■ About this task: Repeat exactly the lines below that lie between the line with "Viewport: 1326px width, 896px height." and the line with "Click the Hernandarias", counting both of those lines as part of the answer.
_ _ _
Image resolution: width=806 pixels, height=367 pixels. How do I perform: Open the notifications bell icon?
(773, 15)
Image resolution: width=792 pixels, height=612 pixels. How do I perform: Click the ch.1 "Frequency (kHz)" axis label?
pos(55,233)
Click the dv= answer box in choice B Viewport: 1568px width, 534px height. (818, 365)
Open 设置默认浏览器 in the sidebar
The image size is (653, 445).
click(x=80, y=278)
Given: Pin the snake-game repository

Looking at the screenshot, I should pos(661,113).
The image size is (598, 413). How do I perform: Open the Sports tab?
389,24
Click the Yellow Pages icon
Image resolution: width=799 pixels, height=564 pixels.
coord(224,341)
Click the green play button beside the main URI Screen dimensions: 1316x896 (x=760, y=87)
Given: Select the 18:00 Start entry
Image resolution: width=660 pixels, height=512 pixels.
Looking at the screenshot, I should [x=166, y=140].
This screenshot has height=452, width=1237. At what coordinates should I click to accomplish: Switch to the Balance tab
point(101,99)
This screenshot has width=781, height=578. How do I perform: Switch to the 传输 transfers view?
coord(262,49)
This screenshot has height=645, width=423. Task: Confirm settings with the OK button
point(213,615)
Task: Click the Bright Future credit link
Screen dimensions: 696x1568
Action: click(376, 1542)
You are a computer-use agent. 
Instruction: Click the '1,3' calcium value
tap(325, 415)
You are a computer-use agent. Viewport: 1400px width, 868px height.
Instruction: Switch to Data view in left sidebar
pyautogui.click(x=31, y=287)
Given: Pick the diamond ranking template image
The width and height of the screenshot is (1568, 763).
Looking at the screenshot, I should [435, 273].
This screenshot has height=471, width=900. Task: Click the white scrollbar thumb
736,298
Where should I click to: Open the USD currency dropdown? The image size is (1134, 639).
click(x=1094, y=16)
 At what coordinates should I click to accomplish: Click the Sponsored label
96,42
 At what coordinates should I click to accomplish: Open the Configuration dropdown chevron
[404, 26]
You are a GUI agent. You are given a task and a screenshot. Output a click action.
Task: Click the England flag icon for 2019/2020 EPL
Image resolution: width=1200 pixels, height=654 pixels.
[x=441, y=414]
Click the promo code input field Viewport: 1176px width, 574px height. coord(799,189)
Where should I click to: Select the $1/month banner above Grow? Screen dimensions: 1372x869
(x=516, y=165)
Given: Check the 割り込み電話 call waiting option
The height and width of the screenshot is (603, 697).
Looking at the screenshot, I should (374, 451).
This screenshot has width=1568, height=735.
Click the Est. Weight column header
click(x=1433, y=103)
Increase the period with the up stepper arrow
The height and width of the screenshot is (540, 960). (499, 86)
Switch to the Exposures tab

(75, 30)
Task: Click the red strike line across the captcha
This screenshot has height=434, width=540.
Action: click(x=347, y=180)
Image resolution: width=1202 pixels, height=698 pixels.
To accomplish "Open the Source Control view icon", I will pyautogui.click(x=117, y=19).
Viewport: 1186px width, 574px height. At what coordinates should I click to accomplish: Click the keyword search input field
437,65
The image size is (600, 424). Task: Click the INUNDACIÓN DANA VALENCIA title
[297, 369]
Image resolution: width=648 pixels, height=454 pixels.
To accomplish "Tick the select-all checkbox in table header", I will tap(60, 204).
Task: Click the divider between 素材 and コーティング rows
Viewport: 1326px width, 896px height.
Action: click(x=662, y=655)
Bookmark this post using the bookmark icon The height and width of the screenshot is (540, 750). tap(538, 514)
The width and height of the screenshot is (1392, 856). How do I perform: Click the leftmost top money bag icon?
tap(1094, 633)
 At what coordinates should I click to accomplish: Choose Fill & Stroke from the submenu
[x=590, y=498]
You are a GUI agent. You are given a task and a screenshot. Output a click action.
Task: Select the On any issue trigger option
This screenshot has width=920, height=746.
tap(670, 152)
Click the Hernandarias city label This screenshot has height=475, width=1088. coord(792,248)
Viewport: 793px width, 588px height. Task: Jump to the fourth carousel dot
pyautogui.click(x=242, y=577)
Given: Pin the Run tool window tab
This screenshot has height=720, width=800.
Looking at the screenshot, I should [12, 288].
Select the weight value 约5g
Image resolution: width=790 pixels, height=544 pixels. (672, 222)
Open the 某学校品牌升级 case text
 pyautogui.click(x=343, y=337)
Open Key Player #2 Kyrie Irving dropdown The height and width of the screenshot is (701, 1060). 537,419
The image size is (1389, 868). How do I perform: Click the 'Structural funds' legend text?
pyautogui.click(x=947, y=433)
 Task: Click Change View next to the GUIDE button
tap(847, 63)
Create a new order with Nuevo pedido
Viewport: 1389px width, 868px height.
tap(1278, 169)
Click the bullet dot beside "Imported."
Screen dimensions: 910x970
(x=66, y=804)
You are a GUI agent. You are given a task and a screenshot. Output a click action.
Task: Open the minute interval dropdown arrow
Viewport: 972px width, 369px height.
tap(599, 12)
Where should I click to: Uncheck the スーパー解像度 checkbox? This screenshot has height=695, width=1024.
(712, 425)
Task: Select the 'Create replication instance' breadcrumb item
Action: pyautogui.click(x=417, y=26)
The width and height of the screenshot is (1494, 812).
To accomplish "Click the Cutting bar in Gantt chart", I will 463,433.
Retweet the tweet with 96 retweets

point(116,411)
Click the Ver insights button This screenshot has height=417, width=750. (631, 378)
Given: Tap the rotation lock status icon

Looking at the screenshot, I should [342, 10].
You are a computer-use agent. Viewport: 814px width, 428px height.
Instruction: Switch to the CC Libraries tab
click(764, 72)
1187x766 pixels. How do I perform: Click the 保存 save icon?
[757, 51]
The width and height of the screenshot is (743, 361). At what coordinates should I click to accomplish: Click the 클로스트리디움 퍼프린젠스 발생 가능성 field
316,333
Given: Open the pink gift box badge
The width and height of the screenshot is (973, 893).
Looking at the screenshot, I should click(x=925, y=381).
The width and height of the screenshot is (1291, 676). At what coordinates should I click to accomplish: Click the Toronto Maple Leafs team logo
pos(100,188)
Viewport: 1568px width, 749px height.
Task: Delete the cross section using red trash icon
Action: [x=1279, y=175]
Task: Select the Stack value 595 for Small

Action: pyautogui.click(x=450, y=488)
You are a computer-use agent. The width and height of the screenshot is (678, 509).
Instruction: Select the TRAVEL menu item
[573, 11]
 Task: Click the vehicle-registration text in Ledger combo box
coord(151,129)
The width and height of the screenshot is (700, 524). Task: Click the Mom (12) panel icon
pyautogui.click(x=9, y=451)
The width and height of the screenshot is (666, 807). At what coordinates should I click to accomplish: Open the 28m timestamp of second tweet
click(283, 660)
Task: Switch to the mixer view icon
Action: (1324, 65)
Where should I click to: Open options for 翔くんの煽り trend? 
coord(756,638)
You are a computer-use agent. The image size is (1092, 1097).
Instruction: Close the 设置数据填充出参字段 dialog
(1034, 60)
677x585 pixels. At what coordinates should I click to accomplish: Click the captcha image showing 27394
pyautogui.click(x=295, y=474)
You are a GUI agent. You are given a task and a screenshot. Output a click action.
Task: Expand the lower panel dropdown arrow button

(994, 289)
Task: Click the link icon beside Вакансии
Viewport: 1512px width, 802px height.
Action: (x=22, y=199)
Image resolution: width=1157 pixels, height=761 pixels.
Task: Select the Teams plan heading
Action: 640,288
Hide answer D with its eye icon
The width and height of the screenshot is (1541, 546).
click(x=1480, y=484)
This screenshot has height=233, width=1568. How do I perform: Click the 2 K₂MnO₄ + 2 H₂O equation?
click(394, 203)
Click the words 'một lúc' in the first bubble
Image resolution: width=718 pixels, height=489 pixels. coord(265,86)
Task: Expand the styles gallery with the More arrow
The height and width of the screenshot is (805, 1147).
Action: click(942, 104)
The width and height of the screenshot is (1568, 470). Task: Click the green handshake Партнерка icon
_ _ _
■ Task solution:
Viewport: 1326px width, 896px height.
Action: click(x=662, y=655)
Bookmark this post using the bookmark icon The height and width of the screenshot is (540, 750). tap(538, 514)
The width and height of the screenshot is (1392, 856). How do I perform: Click the leftmost top money bag icon?
tap(1094, 633)
 At what coordinates should I click to accomplish: Choose Fill & Stroke from the submenu
[x=590, y=498]
You are a GUI agent. You are given a task and a screenshot. Output a click action.
Task: Select the On any issue trigger option
This screenshot has width=920, height=746.
tap(670, 152)
Click the Hernandarias city label This screenshot has height=475, width=1088. coord(792,248)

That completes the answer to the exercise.